Aschaffenburg (POW) Zirka fünf Meter ragen die Betonwände in die Höhe, ganz oben schließen sich schmale Kippfenster an, gerollter Stacheldraht glitzert von außen durch die Scheiben. Von der Decke hängt ein Adventskranz, vor dem Altar steht eine Krippe mit dem Jesuskind: In der Mehrzweckhalle der Justizvollzugsanstalt (JVA) im Aschaffenburger Stadtteil Strietwald feiert Bischof Dr. Franz Jung am Montagnachmittag, 23. Dezember, mit Gefangenen und Bediensteten der JVA einen weihnachtlichen Gottesdienst.
Die Feier hat fast etwas Familiäres: Rund 35 Männer kommen in die kleine Halle, wo sonst unter anderem Tischtennis gespielt wird. Für den Bischof ist es der zweite Besuch in der JVA Aschaffenburg. Insgesamt 115 Gefangene leben derzeit dort. Wegen kleinerer und mittlerer Delikte seien sie zu Freiheitsstrafen bis zu zwei Jahren verurteilt, berichtet Anstaltsleiter Regierungsdirektor Frank Dickmann. Dazu kommen einige Untersuchungshäftlinge. Zum 21. Dezember seien diejenigen Gefangenen entlassen worden, die ihre Strafe normalerweise noch bis 6. Januar absitzen hätten müssen. „Sie dürfen Weihnachten zuhause feiern.“
Ein knappes Drittel der Gefangenen der JVA kommt zum weihnachtlichen Gottesdienst mit Bischof Jung. Zu den Gästen beim Gottesdienst zählt der Aschaffenburger Landtagsabgeordnete und frühere bayerische Justizminister Professor Dr. Winfried Bausback. „Engel auf den Feldern singen“ erklingt, Mitglieder der Franziskanischen Gemeinschaft von Betanien, die in der Gefängnisseelsorge wirken, und weitere Musiker begleiten den Gesang instrumental. Der Bischof erinnert an die dunklen Tage kurz vor Weihnachten mit den längsten Nächten des Jahres. „Gott kommt gerade in der dunkelsten Nacht des Jahres als kleines Kind zu uns.“
Gefängnisseelsorger Pater Corradino di Sante, Schwester Nancy Tomasini und Diakon Peter Negrau tragen die weihnachtlichen Lesungen aus dem Buch Jesaja und dem Titusbrief sowie das Weihnachtsevangelium nach Lukas vor. Dann predigt Bischof Jung zu den Gefangenen. „Das Göttliche Kind als Fürst des Friedens lädt uns ein, mit uns selbst und dem eigenen Leben Frieden zu schließen.“ Weil Gott jeden einzelnen Menschen annehme und ihm vergebe, könne es auch gelingen, sich selbst anzunehmen und zu vergeben. Es bringe nichts, darüber zu sinnieren „Was wäre, wenn…“. Die Uhr lasse sich nicht zurückdrehen, erklärt der Bischof. Das sei der Rat des Jesuskinds, das in der Bibel unter anderem als wunderbarer Ratgeber tituliert werde.

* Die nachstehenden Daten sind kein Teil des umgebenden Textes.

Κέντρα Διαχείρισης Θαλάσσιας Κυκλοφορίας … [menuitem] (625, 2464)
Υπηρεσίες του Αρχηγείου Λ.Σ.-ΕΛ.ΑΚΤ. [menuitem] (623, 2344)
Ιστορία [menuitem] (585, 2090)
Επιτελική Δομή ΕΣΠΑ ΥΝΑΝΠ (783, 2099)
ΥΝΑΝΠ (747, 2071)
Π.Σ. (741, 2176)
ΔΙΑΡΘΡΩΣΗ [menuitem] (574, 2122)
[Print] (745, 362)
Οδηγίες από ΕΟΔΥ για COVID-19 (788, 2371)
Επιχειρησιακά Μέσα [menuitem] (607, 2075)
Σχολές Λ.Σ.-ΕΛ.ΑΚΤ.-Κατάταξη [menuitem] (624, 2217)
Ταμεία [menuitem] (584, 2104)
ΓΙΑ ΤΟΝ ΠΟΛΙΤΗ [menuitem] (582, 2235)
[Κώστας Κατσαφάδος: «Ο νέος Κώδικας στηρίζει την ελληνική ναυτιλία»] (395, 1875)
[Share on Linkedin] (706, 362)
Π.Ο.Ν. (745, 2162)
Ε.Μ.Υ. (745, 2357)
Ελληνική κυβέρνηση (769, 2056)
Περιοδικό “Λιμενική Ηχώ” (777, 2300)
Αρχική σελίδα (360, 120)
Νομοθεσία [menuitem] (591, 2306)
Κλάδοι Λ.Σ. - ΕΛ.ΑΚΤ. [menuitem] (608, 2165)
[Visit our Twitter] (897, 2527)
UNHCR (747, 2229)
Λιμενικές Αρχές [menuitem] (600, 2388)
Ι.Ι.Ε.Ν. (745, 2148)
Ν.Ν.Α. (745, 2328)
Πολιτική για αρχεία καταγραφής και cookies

„In der Heiligen Nacht ergeht die Einladung, Frieden zu schließen mit der eigenen Familie und den enttäuschten Erwartungen und Ansprüchen.“ Diese Einladung schließe mit ein, Frieden auch mit den Menschen zu schließen, denen man wehgetan habe. „Der Herr gibt uns Zeit, uns immer neu zu ihm hinzukehren, und er freut sich über jeden, der kommt – und sei es noch zur letzten Stunde wie der Schächer am Kreuz.“
Anstelle vorgelesener Fürbitten ermutigt der Bischof die Gefangenen, dem Jesuskind die eigenen Anliegen vorzubringen. Fast alle Männer kommen nach vorne, nehmen an der Krippe aus den Händen des Bischofs die kleine Holzskulptur entgegen und halten inne. Wie auch während der Predigt herrscht hierbei eine intensive Stille im Raum.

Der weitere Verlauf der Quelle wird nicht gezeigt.